Ending old school he finished with a mini-medley and the last song he played live four years ago. “Swallowing Swords” began with creepy cranky guitar notes as rain fell through the speakers with its ballistic battalion tempo and speed with portions of “My Red Little Dream” and “With An Upraised Knife” making ending appearances. Top of the world mom!
Ending the show Goff sat down Indian style back to the crowd guitar behind him, breathing heavily, shaking with emotional culmination, taking it in as exhaustion slowly turned to the beginnings of recovery.
Goff says, “Swallowing” was the most difficult and emotional part of the entire show. “I relived the last 15 years up there in those 18 minutes and I know I was not alone. After the show, the feedback has been honestly overwhelming.”
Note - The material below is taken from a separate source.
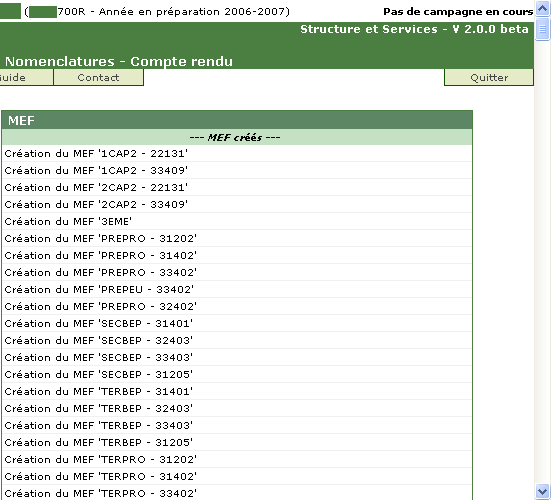The width and height of the screenshot is (551, 500).
Task: Click the Quitter button
Action: coord(489,77)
In 15 years of doing this band, 700+ shows, he’s never gotten a reaction from people like this. “I think more than half the room, told me they cried at least once, if not multiple times, as well as laughed and raged right along with me. I’ve been told by a good portion of the people that it was “the best show they have ever seen or experienced.” That’s the most unbelievable thing to me. I will never forget that night. It was the greatest night on stage I have ever lived, in my entire life.”